Ever since John McCain said at a town hall meeting in January that he could see U.S. troops staying in Iraq for a hundred years, the Democrats have been trying to use the quote to paint the Arizona senator as a dangerous warmonger. And lately, Barack Obama in particular has stepped up his attacks on McCain’s “100 years” notion.
But in doing so, Obama is seriously misleading voters—if not outright lying to them—about exactly what McCain said. And some in the press are failing to call him on it.
Here’s McCain’s full quote, in context, from back in January:
Questioner: President Bush has talked about our staying in Iraq for fifty years
McCain: Maybe a hundred. Make it one hundred. We’ve been in South Korea, we’ve been in Japan for sixty years. We’ve been in South Korea for fifty years or so. That’d be fine with me as long as Americans are not being injured or harmed or wounded or killed. Then it’s fine with me. I would hope it would be fine with you if we maintain a presence in a very volatile part of the world where Al Qaeda is training, recruiting, equipping and motivating people every single day.
It’s clear from this that McCain isn’t saying he’d support continuing the war for one hundred years, only that it might be necessary to keep troops there that long. That’s a very different thing. As he says, we’ve had troops in South Korea for over fifty years, but few people think that means we’re still fighting the Korean War.
Nevertheless, back in February, Obama said: “We are bogged down in a war that John McCain now suggests might go on for another hundred years.”
And, on a separate occasion: “(McCain) says that he is willing to send our troops into another hundred years of war in Iraq.”
Since then, some conservatives have drawn attention to the distortion, and Obama’s been a bit more careful with his language. Today, for instance, he said: “We can’t afford to stay in Iraq, like John McCain said, for another hundred years.” It’s technically true that McCain said that, but Obama’s clear goal in phrasing it that way was to imply, falsely, that McCain wants the war to continue for that long. In other words, he’s gone from lying about what McCain said to being deeply misleading about it. Progress, of a kind.
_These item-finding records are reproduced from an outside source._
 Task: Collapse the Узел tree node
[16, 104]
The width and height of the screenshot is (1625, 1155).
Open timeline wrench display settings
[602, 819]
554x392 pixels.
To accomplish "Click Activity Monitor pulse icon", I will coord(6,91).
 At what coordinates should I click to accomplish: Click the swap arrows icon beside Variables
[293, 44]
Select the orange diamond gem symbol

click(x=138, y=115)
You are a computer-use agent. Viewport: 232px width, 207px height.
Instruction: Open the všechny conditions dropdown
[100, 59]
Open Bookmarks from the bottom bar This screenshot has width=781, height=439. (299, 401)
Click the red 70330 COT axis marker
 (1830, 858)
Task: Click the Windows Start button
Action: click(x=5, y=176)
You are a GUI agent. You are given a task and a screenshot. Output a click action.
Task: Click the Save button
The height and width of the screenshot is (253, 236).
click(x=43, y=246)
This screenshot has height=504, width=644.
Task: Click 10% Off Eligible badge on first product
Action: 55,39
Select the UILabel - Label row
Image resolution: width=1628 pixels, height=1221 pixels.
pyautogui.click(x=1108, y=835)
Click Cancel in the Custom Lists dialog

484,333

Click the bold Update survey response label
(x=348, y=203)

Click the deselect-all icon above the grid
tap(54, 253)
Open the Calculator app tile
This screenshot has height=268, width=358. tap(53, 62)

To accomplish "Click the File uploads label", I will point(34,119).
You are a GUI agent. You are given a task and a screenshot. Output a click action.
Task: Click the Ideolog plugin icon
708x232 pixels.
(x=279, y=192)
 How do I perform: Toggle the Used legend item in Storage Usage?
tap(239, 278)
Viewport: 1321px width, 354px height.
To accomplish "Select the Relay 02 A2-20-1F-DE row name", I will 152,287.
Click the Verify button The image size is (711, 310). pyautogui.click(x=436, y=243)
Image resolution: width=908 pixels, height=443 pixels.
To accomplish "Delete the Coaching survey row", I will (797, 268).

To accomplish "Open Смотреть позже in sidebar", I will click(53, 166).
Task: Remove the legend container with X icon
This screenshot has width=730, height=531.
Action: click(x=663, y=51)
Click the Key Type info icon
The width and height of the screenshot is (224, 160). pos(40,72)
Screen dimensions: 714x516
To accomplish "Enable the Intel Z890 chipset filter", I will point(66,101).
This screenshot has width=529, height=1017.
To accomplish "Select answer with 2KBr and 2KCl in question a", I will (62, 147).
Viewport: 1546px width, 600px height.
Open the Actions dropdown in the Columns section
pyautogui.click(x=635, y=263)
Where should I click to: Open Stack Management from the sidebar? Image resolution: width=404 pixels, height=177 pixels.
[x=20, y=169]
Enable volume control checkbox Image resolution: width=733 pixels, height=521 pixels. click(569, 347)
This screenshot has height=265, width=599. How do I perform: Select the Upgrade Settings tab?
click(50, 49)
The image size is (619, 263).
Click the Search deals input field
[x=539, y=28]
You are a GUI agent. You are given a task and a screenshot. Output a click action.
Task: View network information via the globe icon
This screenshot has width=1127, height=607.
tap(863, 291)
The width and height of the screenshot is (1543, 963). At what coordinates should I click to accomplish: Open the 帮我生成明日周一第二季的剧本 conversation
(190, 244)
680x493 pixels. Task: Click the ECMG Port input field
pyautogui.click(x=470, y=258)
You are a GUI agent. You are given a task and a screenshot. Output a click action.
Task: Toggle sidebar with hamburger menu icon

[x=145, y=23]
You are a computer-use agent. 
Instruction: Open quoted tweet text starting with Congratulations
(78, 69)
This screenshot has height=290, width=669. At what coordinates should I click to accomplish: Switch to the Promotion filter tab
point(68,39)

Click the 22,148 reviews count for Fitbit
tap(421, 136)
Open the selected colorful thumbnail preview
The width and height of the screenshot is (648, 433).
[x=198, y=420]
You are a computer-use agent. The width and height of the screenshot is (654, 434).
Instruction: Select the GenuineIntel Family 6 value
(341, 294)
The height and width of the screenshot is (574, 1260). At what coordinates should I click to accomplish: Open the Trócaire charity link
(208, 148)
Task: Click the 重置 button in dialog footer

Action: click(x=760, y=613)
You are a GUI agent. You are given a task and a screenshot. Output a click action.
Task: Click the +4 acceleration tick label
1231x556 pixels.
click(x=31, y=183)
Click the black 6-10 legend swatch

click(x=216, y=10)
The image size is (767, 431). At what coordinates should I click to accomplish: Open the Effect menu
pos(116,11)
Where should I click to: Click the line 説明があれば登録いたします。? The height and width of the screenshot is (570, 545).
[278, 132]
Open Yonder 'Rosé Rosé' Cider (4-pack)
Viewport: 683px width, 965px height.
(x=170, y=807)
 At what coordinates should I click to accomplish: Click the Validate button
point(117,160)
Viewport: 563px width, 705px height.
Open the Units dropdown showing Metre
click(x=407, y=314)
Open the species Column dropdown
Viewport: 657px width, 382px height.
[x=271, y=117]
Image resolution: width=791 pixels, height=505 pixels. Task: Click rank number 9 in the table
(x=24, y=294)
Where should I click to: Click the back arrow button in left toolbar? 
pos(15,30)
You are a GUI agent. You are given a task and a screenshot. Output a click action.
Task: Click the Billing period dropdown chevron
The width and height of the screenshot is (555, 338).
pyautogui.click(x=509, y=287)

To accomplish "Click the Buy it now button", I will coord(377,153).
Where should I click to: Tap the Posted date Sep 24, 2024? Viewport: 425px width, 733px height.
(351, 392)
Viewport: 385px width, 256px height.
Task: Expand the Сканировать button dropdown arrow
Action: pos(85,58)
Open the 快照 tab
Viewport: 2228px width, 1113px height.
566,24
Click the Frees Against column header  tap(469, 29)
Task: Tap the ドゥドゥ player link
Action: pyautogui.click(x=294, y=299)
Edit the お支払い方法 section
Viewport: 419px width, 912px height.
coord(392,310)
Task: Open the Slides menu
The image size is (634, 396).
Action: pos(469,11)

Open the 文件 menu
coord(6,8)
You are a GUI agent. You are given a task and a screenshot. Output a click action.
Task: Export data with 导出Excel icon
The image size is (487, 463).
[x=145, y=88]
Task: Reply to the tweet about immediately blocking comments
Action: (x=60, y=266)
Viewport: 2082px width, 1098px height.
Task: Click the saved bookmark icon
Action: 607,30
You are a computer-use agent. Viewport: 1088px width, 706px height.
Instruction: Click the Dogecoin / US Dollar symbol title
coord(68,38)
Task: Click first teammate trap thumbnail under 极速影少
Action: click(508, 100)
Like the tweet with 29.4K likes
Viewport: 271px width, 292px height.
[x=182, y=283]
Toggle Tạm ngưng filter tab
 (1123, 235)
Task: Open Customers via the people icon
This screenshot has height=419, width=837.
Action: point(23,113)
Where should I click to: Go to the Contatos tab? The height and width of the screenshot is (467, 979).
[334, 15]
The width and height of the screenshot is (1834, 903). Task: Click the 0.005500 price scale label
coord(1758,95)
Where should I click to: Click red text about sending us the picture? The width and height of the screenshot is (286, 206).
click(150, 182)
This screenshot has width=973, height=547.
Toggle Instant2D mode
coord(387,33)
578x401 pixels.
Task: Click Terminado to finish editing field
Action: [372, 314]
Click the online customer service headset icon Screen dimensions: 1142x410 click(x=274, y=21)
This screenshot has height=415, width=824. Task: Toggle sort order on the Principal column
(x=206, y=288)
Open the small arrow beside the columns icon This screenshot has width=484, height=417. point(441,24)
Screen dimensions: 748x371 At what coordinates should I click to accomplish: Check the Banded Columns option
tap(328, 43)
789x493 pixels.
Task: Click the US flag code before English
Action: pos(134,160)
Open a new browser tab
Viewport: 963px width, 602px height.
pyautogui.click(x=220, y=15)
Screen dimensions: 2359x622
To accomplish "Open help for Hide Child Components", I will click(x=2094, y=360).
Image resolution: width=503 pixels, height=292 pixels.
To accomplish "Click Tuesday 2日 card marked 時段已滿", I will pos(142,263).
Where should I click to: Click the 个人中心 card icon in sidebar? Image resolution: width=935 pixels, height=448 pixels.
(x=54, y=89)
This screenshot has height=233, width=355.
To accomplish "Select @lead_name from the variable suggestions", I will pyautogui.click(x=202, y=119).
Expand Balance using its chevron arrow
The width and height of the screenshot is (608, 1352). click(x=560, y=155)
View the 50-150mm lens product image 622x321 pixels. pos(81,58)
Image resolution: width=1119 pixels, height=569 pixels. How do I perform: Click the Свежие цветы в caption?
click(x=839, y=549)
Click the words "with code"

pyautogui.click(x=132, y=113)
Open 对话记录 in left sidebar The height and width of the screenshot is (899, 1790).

Still, some outlets continue to portray the issue as a he-said, she-said spat. A long takeout on the controversy by ABC News, opining that McCain’s comment “handed his Democratic opponents and war critics a weapon with which to bludgeon him,” is headlined: “McCain’s 100 Year Remark Hands Ammo to War Critics: McCain Haunted by January Remarks Suggesting 100 More Years in Iraq.” And today’s L.A. Times story, headlined “Obama, McCain Bicker Over Iraq,” is similarly neutral.
To be fair, the ABC News piece does provide the quote in its full context, giving enough information to allow conscientious readers to figure out the truth. That’s better than the L.A. Times piece, which says only that “McCain has stressed since then that he meant that U.S. troops might need to remain to support Iraqi forces, not to wage full-scale warfare”—instead of simply telling readers that it’s clear from the context that McCain did indeed mean that. Still, neither piece stated high up and unequivocally that Obama is distorting McCain’s words.
To be clear, if Obama wants to take issue with McCain’s willingness to keep U.S. troops in Iraq for a hundred years in any capacity, that’s obviously his right. But that’s not the same as misleading voters about what McCain is proposing,
This matters. Obama has given every indication that his general election strategy on Iraq and foreign policy will be to portray McCain as dangerously bellicose. If he’s going to do so by distorting McCain’s words, the press should forcefully call him out on it each time.